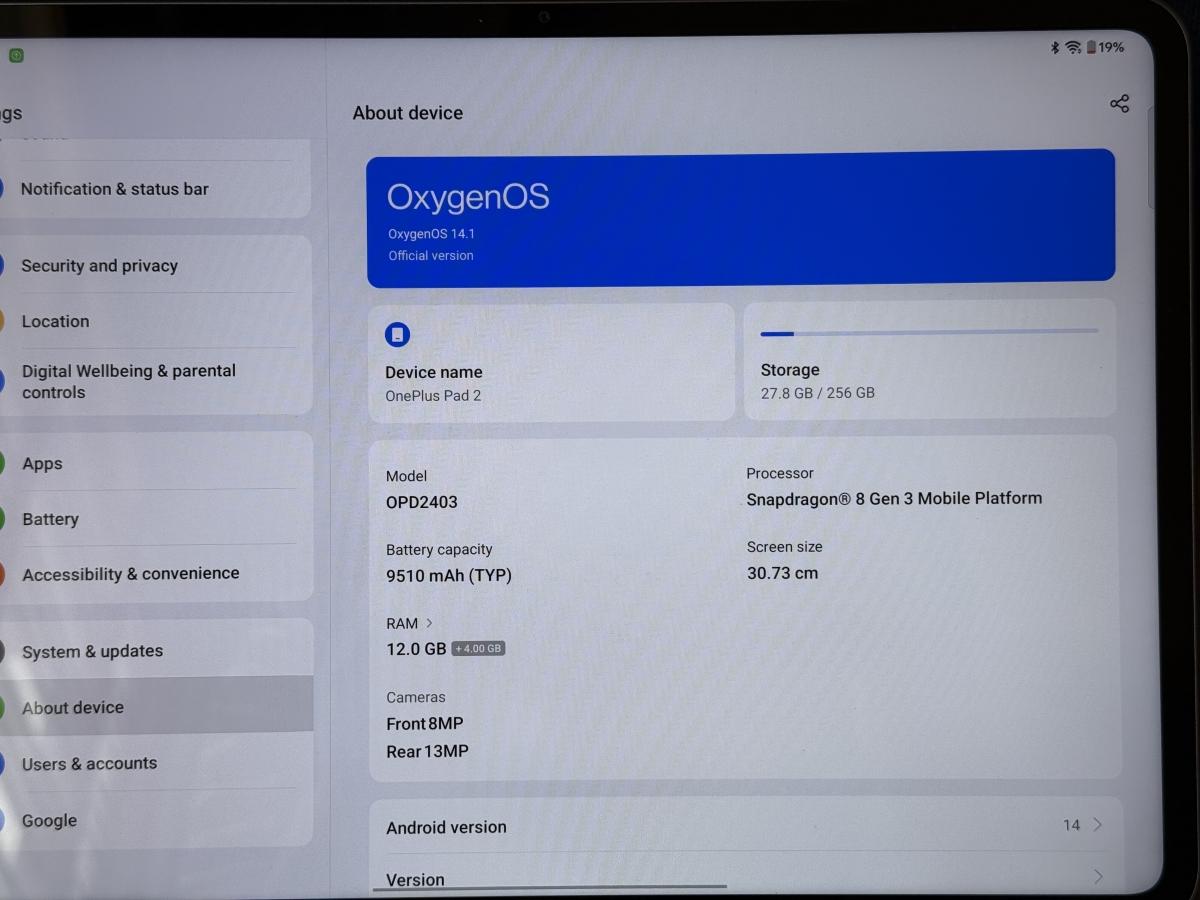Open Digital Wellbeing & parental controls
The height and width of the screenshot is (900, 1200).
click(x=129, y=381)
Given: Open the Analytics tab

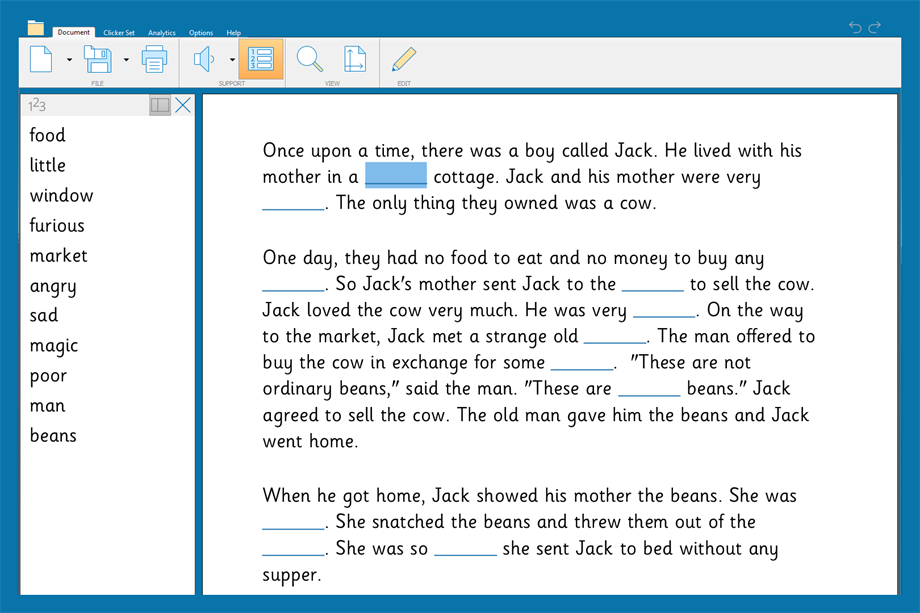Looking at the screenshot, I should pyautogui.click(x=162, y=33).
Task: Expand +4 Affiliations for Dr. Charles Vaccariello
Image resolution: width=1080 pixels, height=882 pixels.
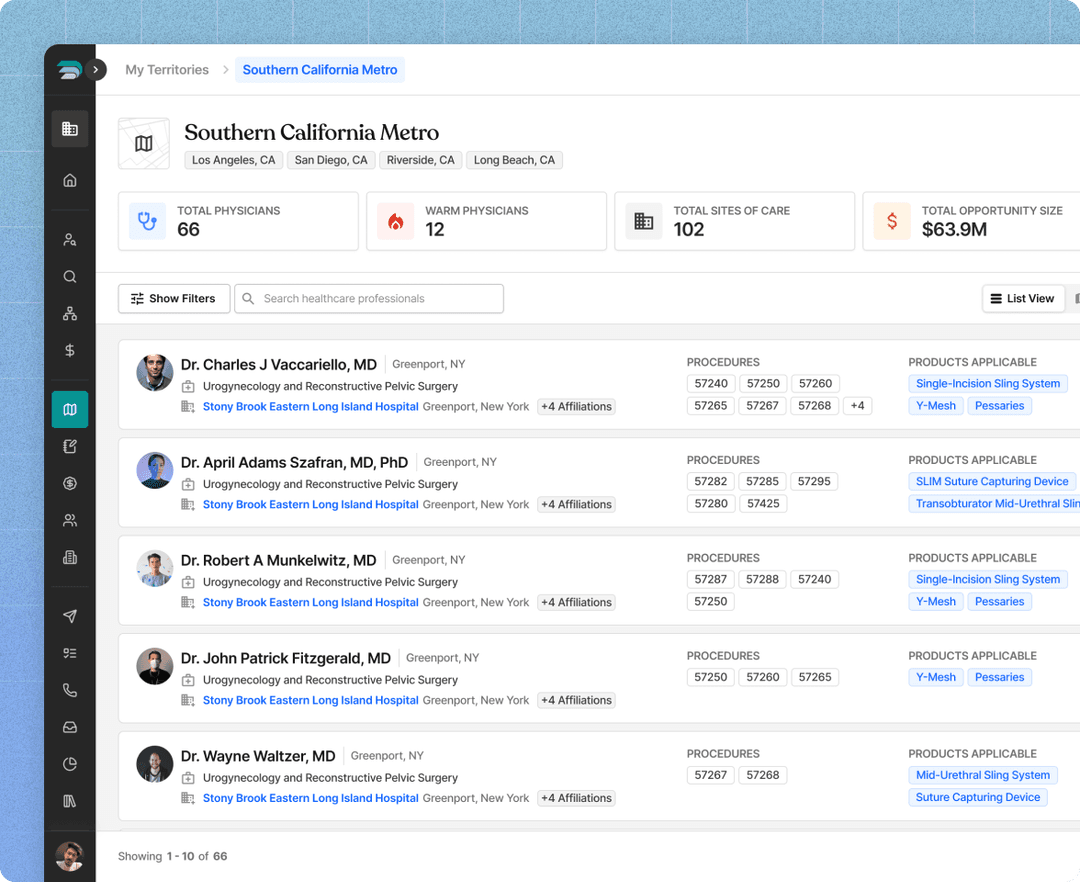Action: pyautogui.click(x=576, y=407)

————————

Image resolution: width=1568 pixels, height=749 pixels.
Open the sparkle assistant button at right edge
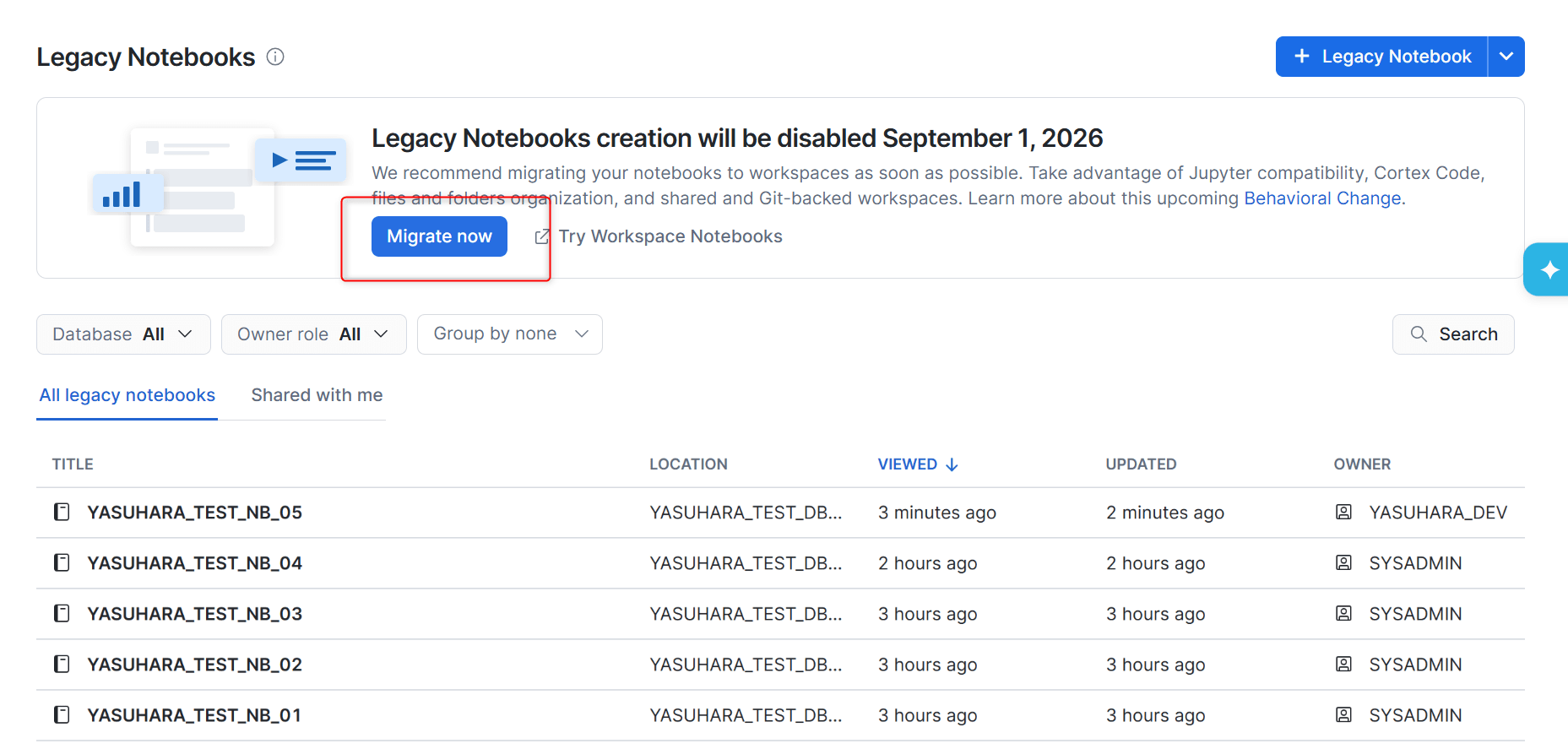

————————

Among the entries above, find the line with "Image resolution: width=1568" and the line with "Open the sparkle"; give again exactly these two lines and all lines between them.

→ Solution for this exercise
Image resolution: width=1568 pixels, height=749 pixels.
Open the sparkle assistant button at right edge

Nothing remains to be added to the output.